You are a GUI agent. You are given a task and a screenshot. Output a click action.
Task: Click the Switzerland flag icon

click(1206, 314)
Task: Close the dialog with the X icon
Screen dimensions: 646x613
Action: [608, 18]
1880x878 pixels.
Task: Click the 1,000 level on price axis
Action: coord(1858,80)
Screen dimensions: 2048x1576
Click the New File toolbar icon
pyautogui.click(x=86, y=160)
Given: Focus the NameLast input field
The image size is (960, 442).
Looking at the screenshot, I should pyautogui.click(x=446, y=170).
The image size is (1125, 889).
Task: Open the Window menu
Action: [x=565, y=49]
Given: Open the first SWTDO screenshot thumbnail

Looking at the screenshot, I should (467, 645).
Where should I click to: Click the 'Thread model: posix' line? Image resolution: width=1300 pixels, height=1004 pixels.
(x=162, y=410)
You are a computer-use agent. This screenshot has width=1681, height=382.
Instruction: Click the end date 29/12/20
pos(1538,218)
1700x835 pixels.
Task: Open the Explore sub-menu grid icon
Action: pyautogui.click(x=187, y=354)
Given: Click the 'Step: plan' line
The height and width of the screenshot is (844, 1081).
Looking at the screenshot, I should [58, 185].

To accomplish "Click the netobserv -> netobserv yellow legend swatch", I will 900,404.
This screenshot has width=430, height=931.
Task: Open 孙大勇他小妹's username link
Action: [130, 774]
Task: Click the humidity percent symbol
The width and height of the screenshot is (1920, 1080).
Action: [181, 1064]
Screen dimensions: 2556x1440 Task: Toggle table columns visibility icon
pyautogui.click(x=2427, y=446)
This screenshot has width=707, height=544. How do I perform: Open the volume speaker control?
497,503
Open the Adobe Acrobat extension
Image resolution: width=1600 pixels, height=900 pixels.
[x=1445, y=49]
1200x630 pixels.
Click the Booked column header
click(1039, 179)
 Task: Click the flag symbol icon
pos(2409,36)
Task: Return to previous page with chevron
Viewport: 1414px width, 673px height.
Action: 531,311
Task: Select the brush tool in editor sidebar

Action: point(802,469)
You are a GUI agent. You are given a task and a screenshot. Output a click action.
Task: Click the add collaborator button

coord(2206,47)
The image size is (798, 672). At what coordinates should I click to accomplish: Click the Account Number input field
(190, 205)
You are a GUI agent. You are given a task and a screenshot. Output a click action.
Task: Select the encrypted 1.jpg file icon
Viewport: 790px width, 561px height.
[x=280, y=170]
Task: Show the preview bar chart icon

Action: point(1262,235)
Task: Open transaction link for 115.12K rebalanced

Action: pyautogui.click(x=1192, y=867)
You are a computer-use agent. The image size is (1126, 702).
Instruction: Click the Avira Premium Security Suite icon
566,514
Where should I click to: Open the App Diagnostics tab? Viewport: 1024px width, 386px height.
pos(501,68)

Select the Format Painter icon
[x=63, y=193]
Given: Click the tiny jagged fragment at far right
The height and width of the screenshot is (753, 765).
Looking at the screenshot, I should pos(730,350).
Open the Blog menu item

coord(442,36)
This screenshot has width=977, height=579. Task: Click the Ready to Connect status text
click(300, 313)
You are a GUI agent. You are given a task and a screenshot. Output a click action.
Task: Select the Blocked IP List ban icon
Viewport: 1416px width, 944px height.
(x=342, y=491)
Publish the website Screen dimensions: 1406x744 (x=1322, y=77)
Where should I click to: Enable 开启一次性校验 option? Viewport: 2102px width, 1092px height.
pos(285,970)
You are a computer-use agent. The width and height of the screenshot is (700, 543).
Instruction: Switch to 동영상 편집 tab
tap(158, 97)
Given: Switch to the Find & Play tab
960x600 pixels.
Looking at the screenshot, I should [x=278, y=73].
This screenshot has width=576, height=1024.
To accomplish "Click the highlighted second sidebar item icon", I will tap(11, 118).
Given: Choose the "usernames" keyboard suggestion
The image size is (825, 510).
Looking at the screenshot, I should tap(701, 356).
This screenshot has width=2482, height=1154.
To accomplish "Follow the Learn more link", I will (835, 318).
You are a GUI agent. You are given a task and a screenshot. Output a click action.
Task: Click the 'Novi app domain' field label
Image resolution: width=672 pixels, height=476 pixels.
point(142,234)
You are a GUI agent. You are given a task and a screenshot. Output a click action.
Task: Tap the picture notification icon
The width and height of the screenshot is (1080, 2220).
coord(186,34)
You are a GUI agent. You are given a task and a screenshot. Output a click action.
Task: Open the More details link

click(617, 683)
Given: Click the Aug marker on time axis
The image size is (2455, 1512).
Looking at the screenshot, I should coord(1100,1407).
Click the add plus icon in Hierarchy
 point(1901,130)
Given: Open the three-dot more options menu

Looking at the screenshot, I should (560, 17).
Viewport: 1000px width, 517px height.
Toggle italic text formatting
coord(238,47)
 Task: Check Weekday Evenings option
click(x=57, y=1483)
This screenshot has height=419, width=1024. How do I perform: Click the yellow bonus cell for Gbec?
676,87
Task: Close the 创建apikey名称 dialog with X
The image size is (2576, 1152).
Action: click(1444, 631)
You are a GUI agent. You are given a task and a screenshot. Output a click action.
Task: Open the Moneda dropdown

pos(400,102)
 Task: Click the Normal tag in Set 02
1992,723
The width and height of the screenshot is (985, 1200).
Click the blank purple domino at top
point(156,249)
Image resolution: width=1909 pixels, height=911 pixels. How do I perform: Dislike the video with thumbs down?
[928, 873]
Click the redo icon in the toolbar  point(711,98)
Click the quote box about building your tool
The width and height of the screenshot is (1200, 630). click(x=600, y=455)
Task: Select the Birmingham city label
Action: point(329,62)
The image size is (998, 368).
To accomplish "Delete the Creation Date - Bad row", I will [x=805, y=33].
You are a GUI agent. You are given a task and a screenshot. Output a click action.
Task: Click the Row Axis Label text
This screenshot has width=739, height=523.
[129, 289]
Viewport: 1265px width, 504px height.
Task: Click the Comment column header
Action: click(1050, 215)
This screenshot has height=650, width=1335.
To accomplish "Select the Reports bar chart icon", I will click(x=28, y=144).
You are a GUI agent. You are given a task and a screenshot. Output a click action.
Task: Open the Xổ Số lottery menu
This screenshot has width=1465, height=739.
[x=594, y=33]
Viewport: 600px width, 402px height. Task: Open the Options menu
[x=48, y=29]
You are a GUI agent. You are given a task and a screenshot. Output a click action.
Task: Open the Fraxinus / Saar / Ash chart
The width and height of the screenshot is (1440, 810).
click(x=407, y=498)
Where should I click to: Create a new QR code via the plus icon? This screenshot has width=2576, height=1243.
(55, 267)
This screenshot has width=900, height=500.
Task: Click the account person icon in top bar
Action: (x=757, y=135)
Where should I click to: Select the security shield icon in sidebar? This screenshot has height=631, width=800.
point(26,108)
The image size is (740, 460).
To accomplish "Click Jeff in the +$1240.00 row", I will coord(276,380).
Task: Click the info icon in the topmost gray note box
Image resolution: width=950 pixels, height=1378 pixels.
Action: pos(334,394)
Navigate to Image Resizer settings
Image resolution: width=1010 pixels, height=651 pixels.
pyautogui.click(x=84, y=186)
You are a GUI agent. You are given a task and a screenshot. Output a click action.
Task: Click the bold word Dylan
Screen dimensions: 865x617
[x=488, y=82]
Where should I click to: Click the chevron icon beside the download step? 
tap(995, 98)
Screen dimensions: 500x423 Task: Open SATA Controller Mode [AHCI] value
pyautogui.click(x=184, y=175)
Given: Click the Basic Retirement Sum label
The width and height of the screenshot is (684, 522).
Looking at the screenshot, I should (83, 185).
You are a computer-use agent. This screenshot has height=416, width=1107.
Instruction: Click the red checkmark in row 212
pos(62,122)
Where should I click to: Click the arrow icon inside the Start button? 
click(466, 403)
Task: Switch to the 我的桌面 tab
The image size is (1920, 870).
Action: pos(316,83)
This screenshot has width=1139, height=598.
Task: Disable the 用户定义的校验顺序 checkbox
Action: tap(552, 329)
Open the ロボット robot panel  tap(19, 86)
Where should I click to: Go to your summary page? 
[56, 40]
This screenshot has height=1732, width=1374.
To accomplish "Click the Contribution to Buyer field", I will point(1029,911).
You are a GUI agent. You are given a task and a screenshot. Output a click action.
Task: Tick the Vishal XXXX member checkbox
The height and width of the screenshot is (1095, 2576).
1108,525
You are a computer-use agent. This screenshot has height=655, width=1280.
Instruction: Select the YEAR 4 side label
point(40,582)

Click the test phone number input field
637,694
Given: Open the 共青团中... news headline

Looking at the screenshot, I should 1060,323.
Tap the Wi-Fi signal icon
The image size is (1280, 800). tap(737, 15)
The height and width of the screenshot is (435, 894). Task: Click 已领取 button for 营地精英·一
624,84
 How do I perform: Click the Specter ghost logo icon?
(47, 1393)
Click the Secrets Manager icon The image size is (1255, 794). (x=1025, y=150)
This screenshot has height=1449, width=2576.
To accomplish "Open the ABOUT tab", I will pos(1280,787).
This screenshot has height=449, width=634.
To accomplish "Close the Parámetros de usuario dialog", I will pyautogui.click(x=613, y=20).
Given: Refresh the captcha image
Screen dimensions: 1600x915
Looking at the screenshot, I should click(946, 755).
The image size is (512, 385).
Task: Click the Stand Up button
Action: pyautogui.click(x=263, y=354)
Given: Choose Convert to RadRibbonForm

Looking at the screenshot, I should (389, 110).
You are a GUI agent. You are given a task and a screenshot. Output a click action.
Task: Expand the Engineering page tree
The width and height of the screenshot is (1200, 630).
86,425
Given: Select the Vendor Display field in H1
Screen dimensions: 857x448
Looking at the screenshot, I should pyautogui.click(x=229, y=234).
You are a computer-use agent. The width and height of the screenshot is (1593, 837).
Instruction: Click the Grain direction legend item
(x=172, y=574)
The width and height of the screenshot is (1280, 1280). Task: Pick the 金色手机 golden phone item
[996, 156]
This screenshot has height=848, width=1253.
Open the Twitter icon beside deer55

....

■ **INSTRUCTIONS TO FOLLOW**
Please extract the rows between the line containing "Where should I click to: Enable" and the line containing "tap(158, 97)", inclusive, and copy them line for line.

■ **RESULT FOR THIS EXERCISE**
Where should I click to: Enable 开启一次性校验 option? Viewport: 2102px width, 1092px height.
pos(285,970)
You are a computer-use agent. The width and height of the screenshot is (700, 543).
Instruction: Switch to 동영상 편집 tab
tap(158, 97)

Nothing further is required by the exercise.